The most expensive sculpture produced in the 1910s is Tête (ca. 1910-12) by Amedeo MODIGLIANI. In 2010, the year when it sold for $46.65 million and smashed the artist’s previous record in this discipline ($3.5 million), Tête became the world’s third-most expensive sculpture, behind two bronzes by Alberto Giacometti.

Modigliani occupies three places in our ranking, thanks to the auction record set by Nu assis sur un divan (la belle romaine), a sensual nude created in 1917 that sold for $61.5 million at the Impressionist and Modern Art sale held at Sotheby’s New York on 2 November 2010. Nu assis sur un divan (la belle romaine) had previously been auctioned in 1999, setting a record price at the time ($15.25 million, Sotheby’s). The third Modigliani to make our Top 10 is a painting entitled Jeanne Hébuterne (Au chapeau). The value of this bold work increased by $10 million between 2006 (sold at Sotheby’s London on 19 June) and 2013, when it achieved the equivalent of $37.7 million, again in London.

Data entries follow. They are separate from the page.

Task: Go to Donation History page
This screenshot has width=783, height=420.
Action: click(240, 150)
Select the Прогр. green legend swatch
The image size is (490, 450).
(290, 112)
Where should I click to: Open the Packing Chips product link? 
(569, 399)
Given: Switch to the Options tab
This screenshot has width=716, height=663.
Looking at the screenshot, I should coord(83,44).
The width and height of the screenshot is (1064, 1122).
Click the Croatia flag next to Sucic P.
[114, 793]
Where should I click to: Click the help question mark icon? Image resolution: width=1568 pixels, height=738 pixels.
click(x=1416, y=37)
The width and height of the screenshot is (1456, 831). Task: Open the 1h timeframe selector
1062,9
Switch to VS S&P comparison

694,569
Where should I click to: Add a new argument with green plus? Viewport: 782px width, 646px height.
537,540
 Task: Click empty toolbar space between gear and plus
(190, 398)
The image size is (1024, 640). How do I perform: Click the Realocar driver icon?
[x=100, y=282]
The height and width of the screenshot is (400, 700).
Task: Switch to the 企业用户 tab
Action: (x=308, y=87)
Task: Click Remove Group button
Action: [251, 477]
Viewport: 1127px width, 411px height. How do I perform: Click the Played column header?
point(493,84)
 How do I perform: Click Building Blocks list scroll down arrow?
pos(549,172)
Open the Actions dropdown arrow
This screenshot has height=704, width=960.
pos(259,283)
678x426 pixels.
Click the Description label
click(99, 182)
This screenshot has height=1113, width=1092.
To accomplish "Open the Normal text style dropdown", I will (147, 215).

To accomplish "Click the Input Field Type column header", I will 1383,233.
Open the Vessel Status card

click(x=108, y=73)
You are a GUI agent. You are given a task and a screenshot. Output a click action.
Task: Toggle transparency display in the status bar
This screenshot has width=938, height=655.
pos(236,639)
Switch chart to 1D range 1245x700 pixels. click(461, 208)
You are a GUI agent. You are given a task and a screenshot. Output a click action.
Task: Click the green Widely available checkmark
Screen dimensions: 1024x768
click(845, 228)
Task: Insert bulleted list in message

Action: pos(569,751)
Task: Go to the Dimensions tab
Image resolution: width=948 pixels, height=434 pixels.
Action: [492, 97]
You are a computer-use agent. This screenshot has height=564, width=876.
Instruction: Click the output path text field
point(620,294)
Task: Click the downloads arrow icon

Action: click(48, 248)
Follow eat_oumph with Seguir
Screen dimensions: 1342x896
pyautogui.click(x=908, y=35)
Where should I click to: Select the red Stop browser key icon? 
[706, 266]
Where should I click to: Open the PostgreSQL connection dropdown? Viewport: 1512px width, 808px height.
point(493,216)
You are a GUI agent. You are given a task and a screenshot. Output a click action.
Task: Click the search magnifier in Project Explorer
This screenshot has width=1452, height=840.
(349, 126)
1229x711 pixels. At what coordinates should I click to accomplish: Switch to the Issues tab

The other three world records in our rankings reward iconic, early 20th-century masterpieces that are not only records for the 1910s but also for the artists in question. These include the monumental Bassin aux nymphéas by Juan GRIS, sold for the equivalent of $71.8 million in London in 2008 and a new record for an Impressionist painting. This edges just ahead of the $71 million set in 1990 for the famous Moulin de la Galette by Auguste Renoir. There are only four comparable versions of this museum piece by Monet. One of them is held by the Metropolitan Museum of Art in New York. Apart from Impressionism, the Suprematist and Cubist movements are also represented, the former by Kasimir Sevrinovitch MALEVICH. One of his 1919 compositions sold for $53 million in 2008, a record that not only reflects the aesthetic and historical qualities of the canvas, but also Malevich’s extreme rarity on the market (only 10 paintings have appeared at auction since the 1990s). Cubism is represented by Juan Gris with an impressive canvas that fetched $50.7 million in London on February 2014. This record was posted just two months ago, demonstrating how works from this period can still increase their price, largely thanks to their impeccable quality. This was certainly the case with Juan GRIS‘s masterpiece Nature morte à la nappe à carreaux. From a private Swiss collection, this was its first appearance at auction. Expected to set a record by achieving its high estimate of $30 million, in the end it shattered even the most optimistic of forecasts by some $20 million.